On se souvient que ce texte qualifie comme tel « le service fourni normalement contre rémunération qui consiste entièrement ou principalement en la transmission de signaux sur des réseaux de communications électroniques ».

Concrètement, le service VOIP implique deux services de communications électroniques distincts : : le premier achemine les signaux vocaux de l’utilisateur appelant jusqu’à la passerelle d’interconnexion (Gateway) entre internet et le réseau téléphonique (RTPC pour le réseau belge) et relève de la responsabilité du FAI de l’utilisateur appelant ; le second achemine les signaux sur le RTPC jusqu’à la terminaison fixe ou mobile et relève de la responsabilité conjointe des fournisseurs de services de télécommunications des personnes appelées et de Skype Communications, en vertu des contrats les liant.

Cependant, même si les fournisseurs de services de télécommunications acheminent en partie la transmission des signaux vocaux, ils ne sauraient être tenus responsables de cette transmission à l’égard des utilisateurs de la fonctionnalité SkypeOut, puisqu’ils n’ont pas de relation contractuelle avec lesdits utilisateurs.

C’est Skype Communications qui assume cette responsabilité à leur égard.

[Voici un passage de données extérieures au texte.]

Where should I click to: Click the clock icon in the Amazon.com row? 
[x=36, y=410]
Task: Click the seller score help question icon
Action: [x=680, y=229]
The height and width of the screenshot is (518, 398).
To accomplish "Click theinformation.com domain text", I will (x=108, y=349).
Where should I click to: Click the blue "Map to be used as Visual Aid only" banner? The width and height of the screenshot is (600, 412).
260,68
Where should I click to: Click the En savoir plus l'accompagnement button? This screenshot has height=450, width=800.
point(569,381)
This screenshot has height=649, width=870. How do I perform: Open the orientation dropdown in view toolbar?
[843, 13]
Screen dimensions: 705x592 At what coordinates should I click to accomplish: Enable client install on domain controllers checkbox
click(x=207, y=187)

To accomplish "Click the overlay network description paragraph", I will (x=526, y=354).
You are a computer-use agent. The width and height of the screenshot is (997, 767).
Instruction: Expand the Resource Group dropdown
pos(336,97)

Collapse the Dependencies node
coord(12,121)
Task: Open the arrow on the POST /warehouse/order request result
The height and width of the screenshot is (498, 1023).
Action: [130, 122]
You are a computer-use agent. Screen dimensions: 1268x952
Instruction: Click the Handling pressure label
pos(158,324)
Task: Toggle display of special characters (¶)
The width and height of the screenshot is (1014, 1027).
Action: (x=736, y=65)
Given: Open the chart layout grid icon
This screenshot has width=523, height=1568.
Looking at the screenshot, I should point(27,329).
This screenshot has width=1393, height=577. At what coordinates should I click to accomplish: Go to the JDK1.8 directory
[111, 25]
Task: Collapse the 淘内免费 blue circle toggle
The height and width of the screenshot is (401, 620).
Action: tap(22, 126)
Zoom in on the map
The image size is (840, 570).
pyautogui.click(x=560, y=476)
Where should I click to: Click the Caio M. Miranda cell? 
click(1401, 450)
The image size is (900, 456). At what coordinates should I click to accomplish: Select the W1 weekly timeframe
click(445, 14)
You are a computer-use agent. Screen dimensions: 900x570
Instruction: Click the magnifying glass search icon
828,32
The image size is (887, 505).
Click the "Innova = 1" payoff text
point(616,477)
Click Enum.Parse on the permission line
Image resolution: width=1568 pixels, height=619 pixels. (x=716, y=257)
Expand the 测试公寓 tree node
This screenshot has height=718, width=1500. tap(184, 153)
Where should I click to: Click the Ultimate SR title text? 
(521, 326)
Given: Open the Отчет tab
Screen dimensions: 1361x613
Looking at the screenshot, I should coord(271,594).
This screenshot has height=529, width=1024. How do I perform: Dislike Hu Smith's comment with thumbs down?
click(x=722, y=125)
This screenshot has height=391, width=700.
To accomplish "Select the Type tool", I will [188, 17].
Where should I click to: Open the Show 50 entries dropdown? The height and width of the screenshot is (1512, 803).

La CJUE en déduit que Skype Communications doit être qualifié de service de communication électronique « dès lors que la fourniture dudit service, d’une part, donne lieu à rémunération de l’éditeur et, d’autre part, implique la conclusion par ce dernier d’accords avec les fournisseurs de services de télécommunications dûment autorisés à transmettre et à terminer des appels vers le RTPC ».

Enfin, la Cour précise que la stipulation, par Skype Communications, d’une clause exonératoire de responsabilité dans le contrat la liant aux fournisseurs de services de télécommunications est sans incidence sur la qualification de service de communication électronique.

Cette solution est logique si l’on se rappelle que la qualification litigieuse est née de la volonté de réguler un secteur d’activité et de créer un véritable marché intérieur des communications électroniques.

Cette régulation s’impose à tous les services qui en relèvent, et il n’est pas possible d’y échapper en stipulant une clause exonératoire de responsabilité.